While you can't escape a Capital Reconciliation all together, there are instances that'll trigger this process.
And there's one thing you can be sure of, SARS will come knocking on your door.
Capital Reconciliations: SARS will request a statement of assets and liabilities in the following14 instances
#1: If you always declare a low level of income from a business that appears profitable.
#2: You're a director or member who always declares a low level of income.
For example, a director who commonly declares R100 000 per year over a number of years with no apparent increase in their earnings.
#3: If you accumulate assets (residential property, luxury vehicles) without an indication of any alternative legitimate source of income.
#4: If you're used to living an expensive lifestyle of frequent holidays, lavish entertainment and high living costs or support a large family.
#5: There's insufficient growth in your income so you can't maintain a certain standard of living, taking into account that the cost of living constantly increases and there's no evidence of loans, overdrafts or reduction in favourable bank balances.
#6: SARS is uncertain about how your capital has grown or how you financed your living expenses.
#7: SARS suspects you haven't declared all your income.
#8: SARS suspects you claimed private expenses in your financial statements.
#9: Your income decreases or you incur recurrent losses.
#10: You submit a lower estimate of your living expenses to SARS compared to any of your previous estimates.
#11: There's a high growth in your net assets but very little income declared.
#12: You've got a history of undeclared income in previous years.
#13: Comparison between drawings and basic living expenses.
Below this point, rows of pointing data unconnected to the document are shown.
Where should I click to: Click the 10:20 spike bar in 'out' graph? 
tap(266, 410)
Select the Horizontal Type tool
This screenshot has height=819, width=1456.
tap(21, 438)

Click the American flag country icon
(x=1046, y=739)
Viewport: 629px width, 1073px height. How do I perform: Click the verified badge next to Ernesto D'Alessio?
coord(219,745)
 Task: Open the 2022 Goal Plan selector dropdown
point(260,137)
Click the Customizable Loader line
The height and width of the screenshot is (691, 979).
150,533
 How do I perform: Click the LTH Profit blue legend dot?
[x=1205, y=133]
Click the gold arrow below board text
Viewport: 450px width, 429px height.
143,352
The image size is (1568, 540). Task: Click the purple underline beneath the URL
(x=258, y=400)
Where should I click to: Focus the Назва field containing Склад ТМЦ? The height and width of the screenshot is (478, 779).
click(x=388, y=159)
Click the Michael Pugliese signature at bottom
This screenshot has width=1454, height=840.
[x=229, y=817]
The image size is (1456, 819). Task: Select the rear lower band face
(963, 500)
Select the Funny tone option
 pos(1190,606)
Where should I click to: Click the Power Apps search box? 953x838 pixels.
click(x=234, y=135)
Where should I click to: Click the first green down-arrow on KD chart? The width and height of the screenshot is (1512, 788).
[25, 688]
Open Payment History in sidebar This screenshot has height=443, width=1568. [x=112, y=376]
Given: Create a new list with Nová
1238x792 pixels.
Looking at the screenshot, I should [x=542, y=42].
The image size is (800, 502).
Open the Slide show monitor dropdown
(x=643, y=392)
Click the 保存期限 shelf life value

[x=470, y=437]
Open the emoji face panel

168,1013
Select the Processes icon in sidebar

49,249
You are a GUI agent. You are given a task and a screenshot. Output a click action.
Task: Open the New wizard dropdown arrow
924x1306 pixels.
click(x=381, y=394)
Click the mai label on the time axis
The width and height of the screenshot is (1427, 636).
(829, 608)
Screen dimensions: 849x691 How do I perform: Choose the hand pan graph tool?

For example, your drawings are insufficient to cover your basic living expenses.
#14: You earn consistently low business income without any reduction in your assets (assets include cash and bank account values).
Is there a way to avoid triggering a Capital Reconciliation?
Yes, there may be away.
This means any increase or decrease in your net assets must match the income you declare on your tax returns.
If SARS can't reconcile this, it'll see it as an 'unexplained' increase or decrease and you'll have to account for it.